Below are the records; extract from them the line containing "You are a computer-use agent. The" to the line containing "732x774 pixels. How", both lines included, exactly and with no pictures.

EXTRACTED DATA:
★ ★ ★

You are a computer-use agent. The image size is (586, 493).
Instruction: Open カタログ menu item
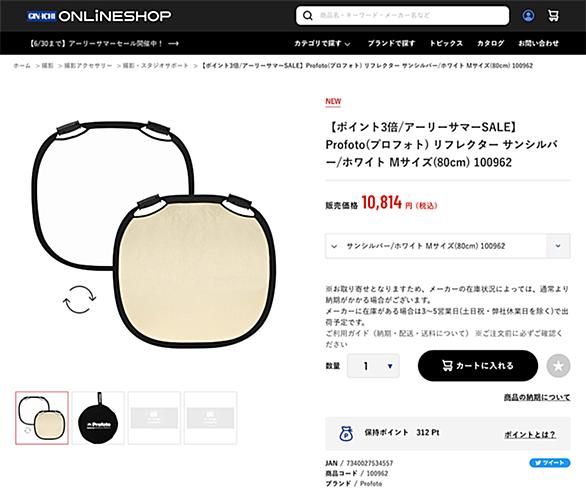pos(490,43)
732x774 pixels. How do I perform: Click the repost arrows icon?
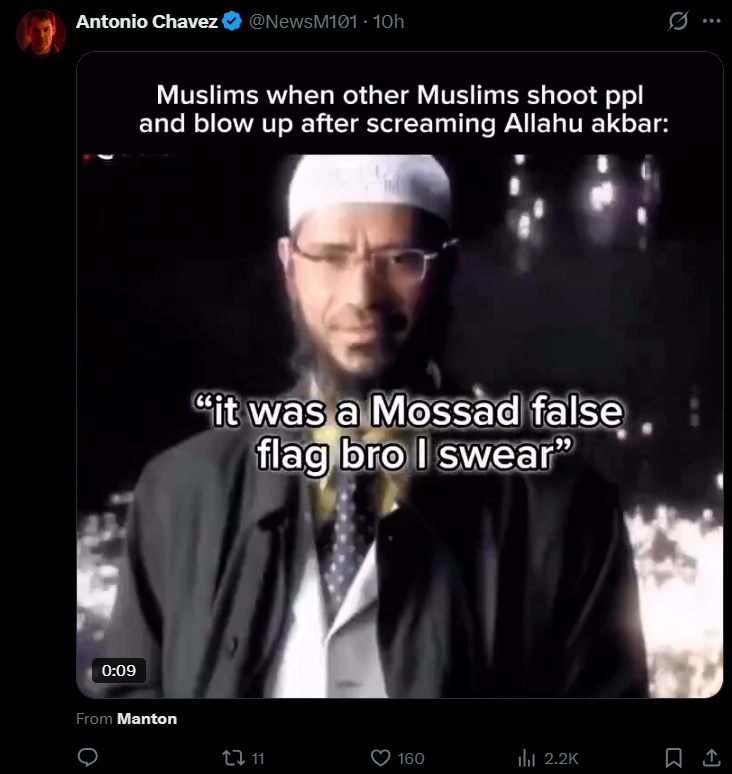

★ ★ ★

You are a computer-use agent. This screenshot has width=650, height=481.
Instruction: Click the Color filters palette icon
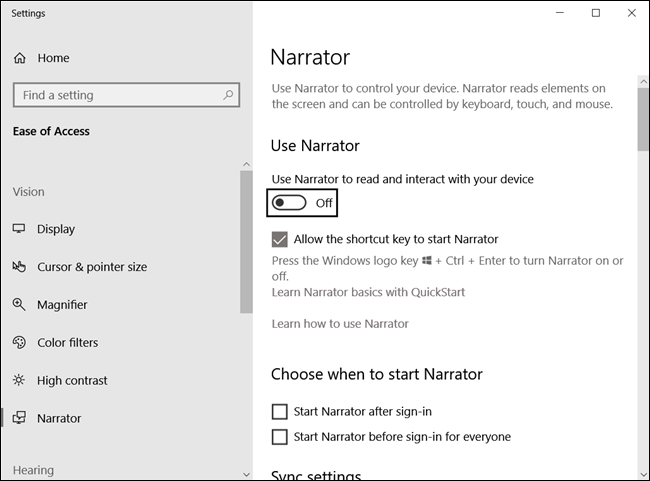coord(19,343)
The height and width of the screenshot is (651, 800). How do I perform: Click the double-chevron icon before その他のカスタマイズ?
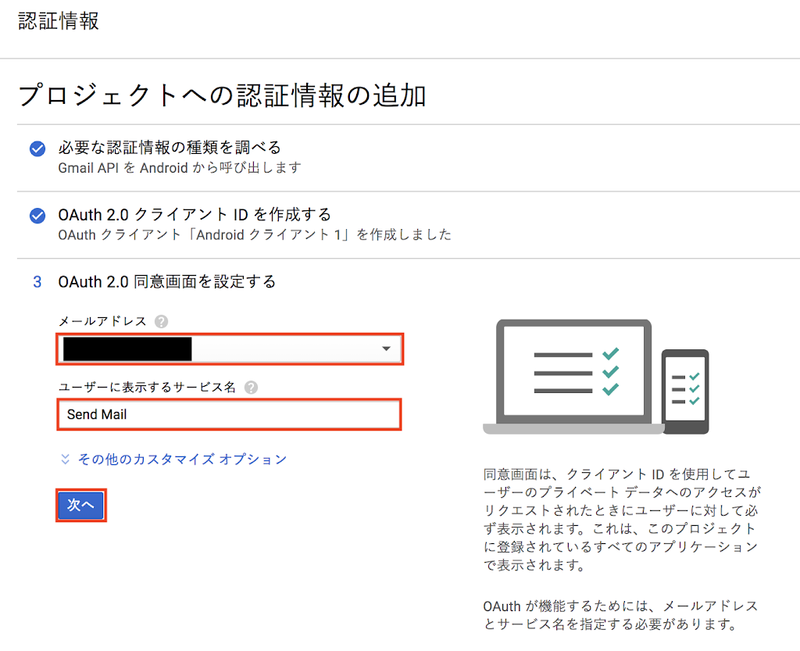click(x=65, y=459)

★ ★ ★

EXERCISE SOLUTION:
You are a computer-use agent. The image size is (586, 493).
Instruction: Open カタログ menu item
pos(490,43)
732x774 pixels. How do I perform: Click the repost arrows icon?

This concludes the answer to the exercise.